Mary had a little bike,
She rode it on the grass.
And every time the wheels went round
A spoke went up her -
At which point I stopped, and the audience laughed (luckily - I'd have been scuppered if there had been silence). Why did they laugh? I asked them. The answer was because they knew what word was coming next - and in fact one lady helpfully mouthed it at me just in case I hadn't known. But the missing word isn't intrinsically funny, so why the laughter?
I'm sure there are lots of complicated psychological reasons why the omission of a mildly rude word can get such a reaction with a group of adults, but what I was using it for was to demonstrate that the audience was both willing to do some work - ie supply the missing word - and enjoyed the process. In fact, they enjoyed supplying the missing word far more than they would have done if I had said it.

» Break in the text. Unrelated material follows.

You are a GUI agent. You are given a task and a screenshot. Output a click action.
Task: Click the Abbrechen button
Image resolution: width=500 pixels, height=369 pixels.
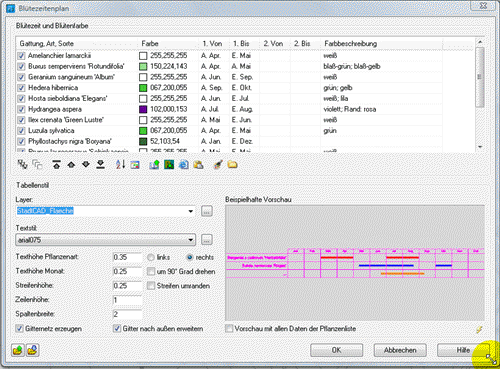pyautogui.click(x=400, y=350)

When we're writing we can forget that the reader wants to work, and will enjoy their reading far more if they have to make an effort. That's the basis for show, not tell. We show the reader a situation, the reader does some work and deduces for themselves what's going on. It's much more effective than telling them exactly what's going on. Tell us that Evangeline was nervous, and we're bored. Show us Evangeline's sweaty palms or bitten fingernails and we're delighted to deduce that she's nervous.
Make the readers do some of the work, by showing and not telling, and you've got them hooked on your story.